The diagram is generated directly from sqlite_master and
PRAGMA table_info / PRAGMA foreign_key_list; there is no
separate schema definition to maintain. Adding a column and
refreshing updates the diagram.
What you’ll see
Section titled “What you’ll see”- One card per table. Header has the table name and a column count badge. Body lists every column with its declared type and a key icon for primary keys.
- Curved arrows connect each foreign-key column to the referenced column in the parent table. Hovering a table dims unrelated relationships so you can read complex graphs.
- Relationships list below the diagram — same edges as a
flat text list (
orders.customer_id → customers.id), handy when you want to copy them.
What’s not there yet
Section titled “What’s not there yet”- No drag-to-rearrange. Tables auto-layout in a 3-column grid; position isn’t saved per user.
- No table filter. All user tables render. If you have 50+ tables and the page feels heavy, file an issue.

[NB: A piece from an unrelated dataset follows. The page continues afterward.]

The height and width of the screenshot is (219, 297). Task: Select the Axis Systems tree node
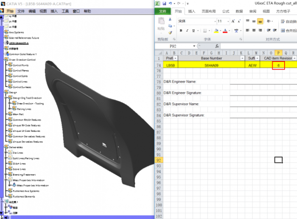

- No SQL view from the diagram. Click into the Tables
tab for
CREATE TABLEstatements and row data.
Same data is available programmatically:
GET /api/namespaces/:ns/databases/:db/schema-graphResponse shape:
{ "tables": [ { "name": "customers", "columns": [ { "name": "id", "type": "INTEGER", "pk": true, "notNull": true }, { "name": "email", "type": "TEXT", "pk": false, "notNull": true } ] } ], "foreignKeys": [ { "fromTable": "orders", "fromColumn": "customer_id", "toTable": "customers", "toColumn": "id" } ]}Read access required. The endpoint is cheap — runs the same PRAGMAs the SQLite shell does — so feel free to poll it from your own tooling.